The ultimate impact of Jesus being the great “I AM,” though, is found in salvation. If Jesus is not “I AM,” he cannot be your Savior.
Jesus begins our text this morning by challenging those who, St. John writes, “believed on him.” Here, interestingly, we must do theology at the conceptual level and not at the linguistic level. St. John is employing the verb “believed” not in the salvific sense of knowing the facts about Jesus and believing them to be true personally, but instead in the sense of giving mere mental assent to the facts about Jesus. Simply acknowledging a set of truths about Jesus doesn’t mean a person is saved, and that’s the point at which Jesus is driving.
Jesus challenges their understanding of themselves as sinners in need of his redeeming grace by saying that the person who accepts and keeps his word will be free from sin’s condemnation. When they – true to their evil nature – reject his teaching and insult him, Christ says they are of their father the devil and can’t tolerate the truth. Yet Jesus pushes further, challenging their near idolatry of Abraham and forcing them to ask if he is greater than Abraham.
And there they are, those words that take our breath away and provoked his original hearers to want to stone him for blasphemy (although they actually were the blasphemers for rejecting the Son of God): “Before Abraham was, I AM.”
If Jesus were not a true man, yet without sin, he couldn’t represent you and me to the Father. He would not have been a proper substitute for us sinners in his life of obedience or in his death on the cross.
Yet if he were not fully God – the great I AM – Jesus couldn’t have interceded for you and me in heaven. He would have had no right to stand before the Father, and he wouldn’t have been able to pay the infinite price for our offense against our infinite God. If Jesus were simply a “good man” rather than possessing both human and divine natures in his one Person, you and I would be hopeless.
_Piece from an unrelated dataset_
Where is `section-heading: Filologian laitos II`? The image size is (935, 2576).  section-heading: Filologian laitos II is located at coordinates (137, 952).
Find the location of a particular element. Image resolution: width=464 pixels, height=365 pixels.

Because he is “I AM,” Jesus – fully man, eternal God – is uniquely qualified to deliver you and me from our enemies.
The terminology Jesus uses in today’s text isn’t what you and I would anticipate.
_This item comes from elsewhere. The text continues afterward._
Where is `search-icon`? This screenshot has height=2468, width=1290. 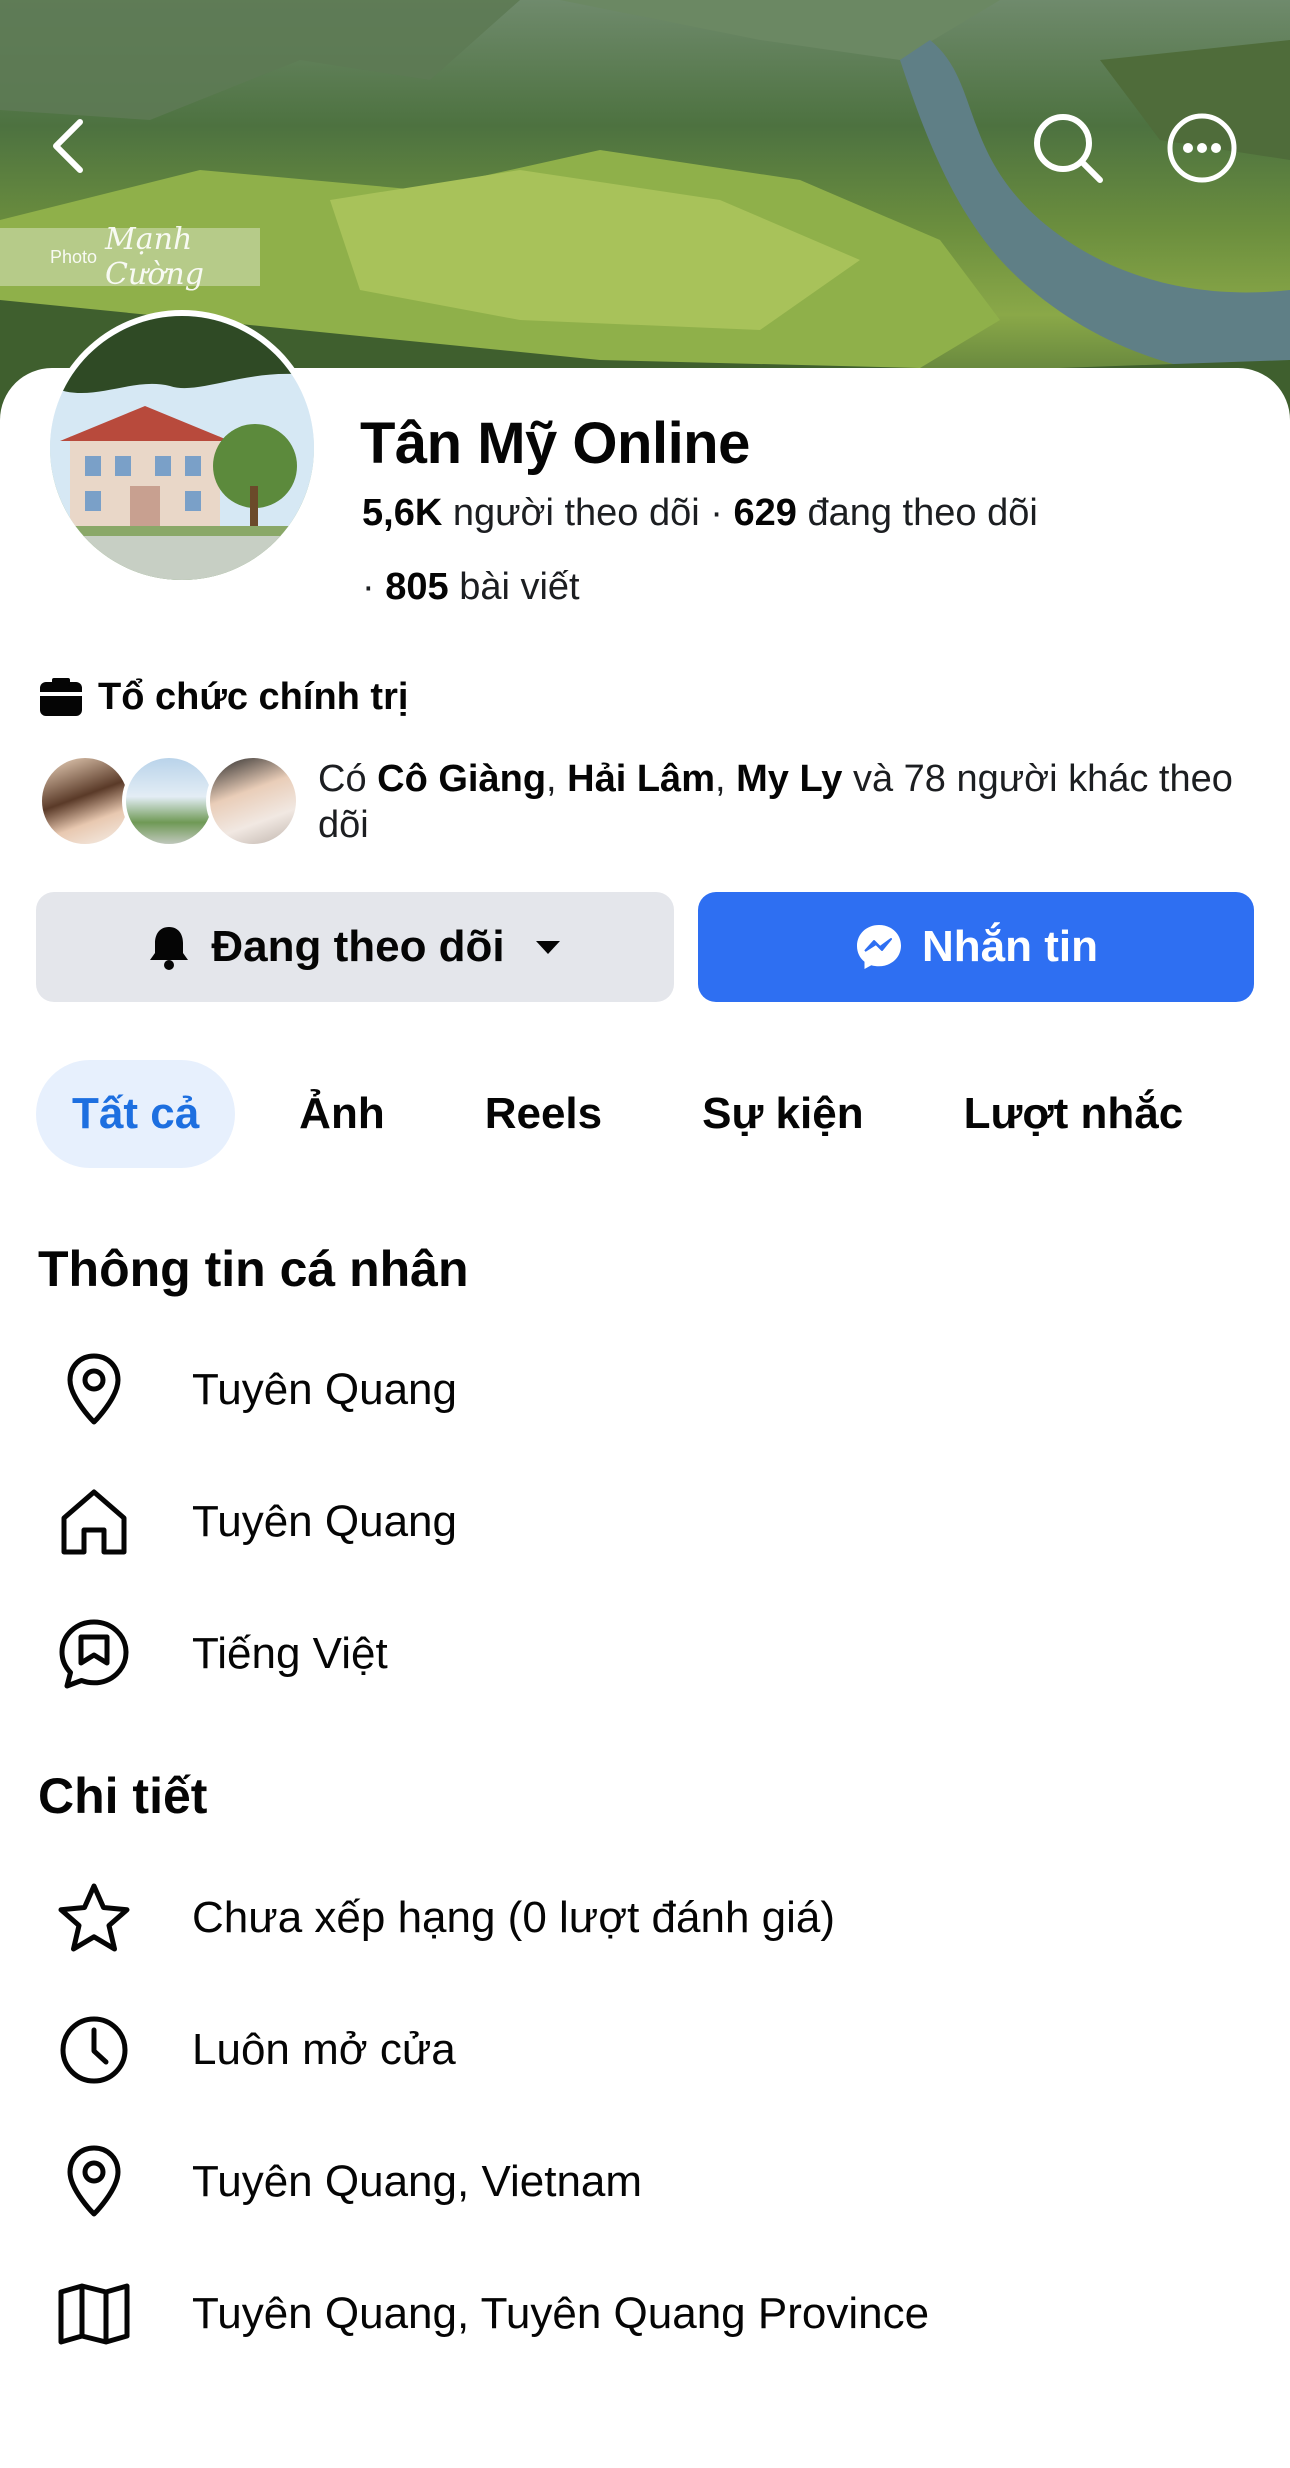
search-icon is located at coordinates (1068, 148).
Thankfully, it’s so much greater.
Now, his words put you and me on the spot if we claim to know and to believe on him as our Savior. Those crowds that day claimed to believe on him, but when Christ forced them to come to terms with his Word and with what it taught about themselves and about him, they couldn’t stand it. Like so many people today, they wanted to pass Jesus off as merely a “good man” – but as CS Lewis once wrote, Jesus can’t be simply a good man. He’s either a lunatic or a wicked man claiming wrongly to be God, or he is who he claimed to be: the Son of God, deserving of your worship and love.
These words challenge your claim to believe on Christ; but they also comfort those of you who trust in him as your Savior. Jesus, as “I AM,” is the eternal God who alone is qualified to redeem you and me from all our sins. In a life when your sins sometimes can attack your conscience, and in which doubts about your forgiven-ness before God can seep in, Jesus silences those sins.
He is “I AM.” And he has visited and redeemed his people from their sins – as only God can do.